Although his novels are supremely entertaining, le Carré used his fiction to mercilessly skewer the arrogant entitlement and corruption of the British establishment. Towards the end of his life, he talked more openly about politics. On several occasions, he spoke of his profound sense of grief at the terrible damage that Brexit is doing to our country and its international standing, which he saw as perhaps the greatest betrayal of all. “I’m not just a Remainer,” he said. “I’m a European through and through, and the rats have taken over the ship.”
Le Carré’s attitude to Brexit is summed up in the words of one of the characters in his last novel, Agent Running in the Field: “It is my considered opinion that for Britain and Europe, and for liberal democracy across the entire world as a whole, Britain’s departure from the European Union in the time of Donald Trump, and Britain’s consequent unqualified dependence on the United States in an era when the US is heading straight down the road to institutional racism and neo-fascism, is an unmitigated clusterfuck bar none.”

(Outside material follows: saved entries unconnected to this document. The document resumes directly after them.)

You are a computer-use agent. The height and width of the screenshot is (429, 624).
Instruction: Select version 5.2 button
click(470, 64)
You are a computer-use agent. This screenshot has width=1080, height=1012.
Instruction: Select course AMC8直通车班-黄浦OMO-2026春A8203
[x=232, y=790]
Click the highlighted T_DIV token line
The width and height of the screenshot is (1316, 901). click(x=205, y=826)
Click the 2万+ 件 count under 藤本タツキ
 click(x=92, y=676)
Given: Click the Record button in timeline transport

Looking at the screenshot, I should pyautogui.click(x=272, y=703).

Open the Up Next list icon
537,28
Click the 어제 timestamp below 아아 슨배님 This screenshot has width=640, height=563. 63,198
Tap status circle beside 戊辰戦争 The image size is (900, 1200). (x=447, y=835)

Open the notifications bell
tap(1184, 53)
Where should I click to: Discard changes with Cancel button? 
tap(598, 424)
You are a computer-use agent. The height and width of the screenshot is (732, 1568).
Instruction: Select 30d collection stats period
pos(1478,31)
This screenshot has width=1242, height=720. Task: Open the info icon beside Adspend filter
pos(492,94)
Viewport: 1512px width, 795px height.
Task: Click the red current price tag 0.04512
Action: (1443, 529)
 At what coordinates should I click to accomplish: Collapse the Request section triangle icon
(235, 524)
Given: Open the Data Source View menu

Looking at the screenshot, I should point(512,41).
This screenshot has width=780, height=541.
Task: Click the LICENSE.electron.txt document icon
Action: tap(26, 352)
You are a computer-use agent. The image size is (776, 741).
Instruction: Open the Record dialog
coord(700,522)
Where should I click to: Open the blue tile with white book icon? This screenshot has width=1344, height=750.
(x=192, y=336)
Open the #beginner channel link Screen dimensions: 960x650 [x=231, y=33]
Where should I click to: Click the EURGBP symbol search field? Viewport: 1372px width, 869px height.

In one of his last interviews le Carré spoke movingly of his feelings for Cornwall and the “absolute ease of association” that he experienced living here: “Dealing with traders, and going to cafes and so on, I find that nobody knows, or cares, who I am.” This, he believed, reflected “a real sense of democracy” that still exists in this part of the world.
Many people in Cornwall will remember John le Carré as a kind, unfailingly courteous and unassuming man who used his wealth and position to help others.
The world will remember him as one of the most perceptive and prescient chroniclers of our times.